Institutional investors look to renewable energy projects in part for reliable revenue streams. (Photo by Dennis Schroeder / NREL)

Experts said another driver is the shifting political climate and increased public pressure on institutions to invest their assets sustainably.

“Slowly but surely, [Environmental, Social, and Governance or ESG] investing is growing in scale and popularity, and the regulatory requirements to diminish climate-related risks in their portfolios is sure to follow,” said Ferroukhi. Given the power sector’s outsized contribution to climate change, renewables are an “obvious solution” for the ongoing de-carbonization of institutional investors’ portfolios.

In states like Louisiana and Alabama, Spence said that utilities that in the past had not invested in renewables are now being pushed by their corporate customers to do so.

The renewable energy is “cheap” and large volume users can tell their own customers they are using clean energy, said Spence.

Experts weigh in on the future

For the past seven years globally, more renewable power was added to the grid annually than fossil fuels and nuclear combined. In 2020, a record 260 GW of renewable energy capacity was added, more than four times the capacity added from other sources.

Ferroukhi said she expects institutional investment in renewables to continue growing for multiple reasons. For one thing, the economic case for renewables is becoming impossible to ignore, even by the slowest moving companies.

Dr. Rabia Ferroukhi (Source: United Nations System Staff College).

According to IRENA, among newly commissioned projects, the global weighted average levelized cost of energy (LCOE) of utility-scale solar PV fell by 85% between 2010 and 2020. At one time, solar PV was more than double the cost of even the most expensive fossil-fuel option for power generation. Now, utility-scale solar PV can compete with the cheapest new fossil-fuel power plant.

What’s more, between 2010 and 2020, the global weighted-average LCOE from onshore wind fell by 56%. Over the same period, concentrating solar power (CSP) dropped by 68%. Offshore wind has seen a reduction of 42% in 10 years.

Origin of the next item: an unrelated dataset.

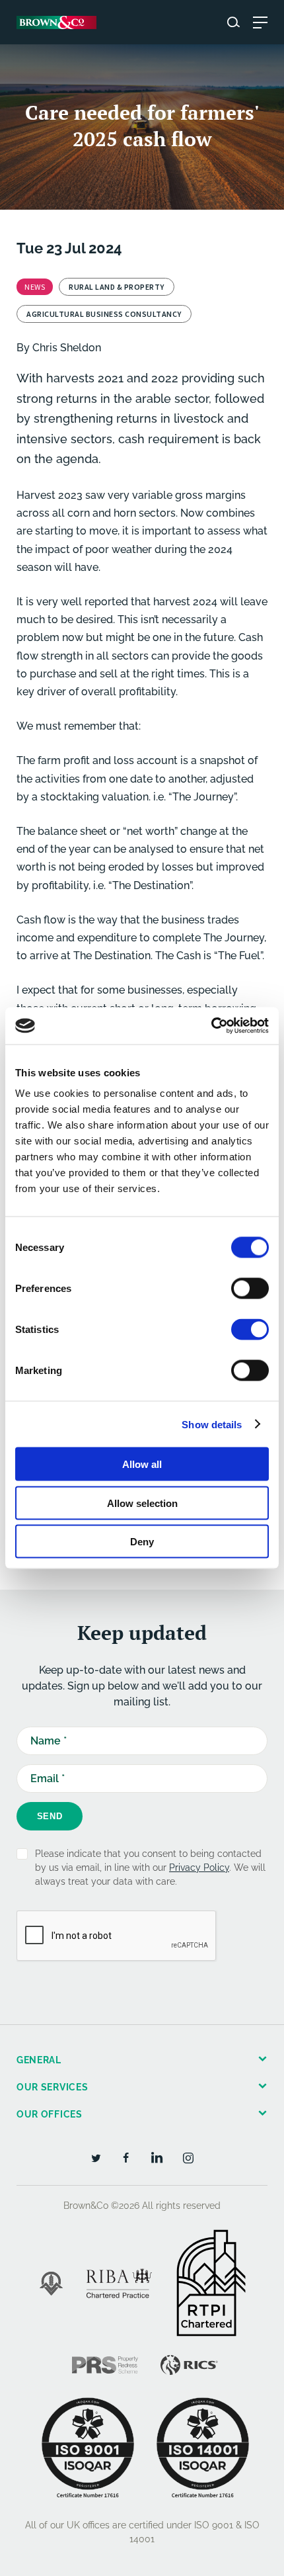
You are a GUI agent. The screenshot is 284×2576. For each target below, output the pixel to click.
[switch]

Ferroukhi also noted important policy developments and commitments in the world’s largest economies point to governments’ growing commitment to the energy transition. Examples include a raft of net-zero commitments: Canada and the Republic of Korea have proposed net zero goals in legislation; Brazil, China, Italy, Japan, Turkey, and the United States all have included net zero ambitions in policy documents; and Australia, India, Russia, Saudi Arabia, and South Africa have communicated net zero targets in pledges.

At COP26, commitments were made to end support for the fossil fuel energy this year. And private financiers joined coalitions aiming to scale up the deployment of capital required for the energy transition. One startup was the launch of the Glasgow Financial Alliance for Net Zero (GFANZ). It boasts a growing membership that includes more than 450 firms from 45 countries.

As a result, institutional investors increasingly face expectations to invest in a sustainable manner. Renewable energy resources offer an affordable and highly visible path to achieving those goals.